Now, per capita income probably isn’t the big driver of differences in political orientation across states. Education levels are almost surely far more important. In fact, there’s a startlingly strong relationship between the percentage of a state’s population over the age of 25 with a bachelor’s degree or more and the way it voted in 2024.
If you look at the chart above, you see, first, that Texas does not have an especially highly educated population. Why not? Mainly because the state hasn’t been especially attractive to industries that employ large numbers of highly educated workers. A few years ago there was a lot of hype about Austin rivaling Silicon Valley as a technology hub, but that move has largely fizzled.
The second thing you see from the chart is that Texas’s political orientation isn’t dramatically different from what you would expect if all you knew about the state was its education level. The share of highly educated adults in Texas is intermediate between that in deep blue states and deep red states; its Republican lean is also somewhere in between.
Now, I don’t mean to say that Democrats have no chance of turning Texas blue. While Texas has mainly had extensive growth rather than rapid growth in productivity or per capita income, it has been transformed in one important respect: It’s now home to not one but two world-class metropolitan hubs in Houston and Dallas. Indeed, the maturing of those metropolises is certainly the main reason that Texas has become more culturally and professionally sophisticated.
The only other red state with comparable metropolitan depth is Georgia, which I’ve circled along with Texas in the chart. Georgia has Atlanta — and Georgia, which has a similar education level to Texas, has become a genuine swing state. The rise of Texas urbanism hasn’t yet altered the outcomes of state-level races, in which Republicans have had a lock on power. But, as in Georgia, that could change.
Also, in Texas a significant share of eligible voters are Latino, and they are a real wild card. According to exit polls, in the 2024 election 55% of Latino Texas voters voted for Trump – a 13-percentage-point increase from 2020. Many (mostly Republican) pundits quickly proclaimed that there had been a fundamental realignment of Latinos toward the GOP. But that was simply wishful thinking.

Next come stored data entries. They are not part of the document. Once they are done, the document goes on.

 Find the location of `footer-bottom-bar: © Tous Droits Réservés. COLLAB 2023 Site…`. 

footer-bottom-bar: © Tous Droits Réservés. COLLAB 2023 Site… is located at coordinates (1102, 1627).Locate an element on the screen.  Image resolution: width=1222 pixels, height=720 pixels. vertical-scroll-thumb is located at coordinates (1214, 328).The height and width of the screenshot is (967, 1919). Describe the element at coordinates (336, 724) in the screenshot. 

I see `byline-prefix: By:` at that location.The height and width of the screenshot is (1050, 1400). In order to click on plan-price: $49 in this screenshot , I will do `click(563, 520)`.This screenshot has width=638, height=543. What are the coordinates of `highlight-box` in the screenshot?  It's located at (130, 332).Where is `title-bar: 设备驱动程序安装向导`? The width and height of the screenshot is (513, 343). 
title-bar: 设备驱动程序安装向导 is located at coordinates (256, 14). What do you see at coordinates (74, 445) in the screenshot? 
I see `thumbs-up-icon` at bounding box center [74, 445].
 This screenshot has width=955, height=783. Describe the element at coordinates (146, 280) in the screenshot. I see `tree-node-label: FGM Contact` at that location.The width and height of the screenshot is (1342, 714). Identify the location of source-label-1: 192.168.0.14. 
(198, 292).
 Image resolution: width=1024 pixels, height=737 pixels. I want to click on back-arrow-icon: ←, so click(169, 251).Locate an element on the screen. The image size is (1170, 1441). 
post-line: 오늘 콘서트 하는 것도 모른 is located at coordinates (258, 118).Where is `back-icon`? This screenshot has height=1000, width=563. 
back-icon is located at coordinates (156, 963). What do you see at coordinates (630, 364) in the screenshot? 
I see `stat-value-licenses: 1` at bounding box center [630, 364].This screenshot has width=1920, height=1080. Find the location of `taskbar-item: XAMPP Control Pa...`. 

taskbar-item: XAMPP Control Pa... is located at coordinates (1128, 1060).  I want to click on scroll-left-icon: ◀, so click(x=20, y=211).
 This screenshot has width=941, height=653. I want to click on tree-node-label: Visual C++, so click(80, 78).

Recent elections and polling have shown a sharp swing in Latino voters back to the Democratic party. In fact, the Trump administration’s hostility and brutality toward anyone with brown skin are likely to undo many years of Republican cultivation of Latino voters in states like Texas.
So the point here is that while Texas could be shifting towards the blue zone, it won’t come easily. It won’t be a simple matter of a state becoming more progressive as a result of economic progress. In other words, Texas is not about to become New Jersey, or even Colorado. But with the right Democratic candidates, who can straddle the divide between urban Democrats and non-urban Republicans, it could become Georgia. And maybe, just maybe, Texas could blaze the trail for Democrats in other deep red states.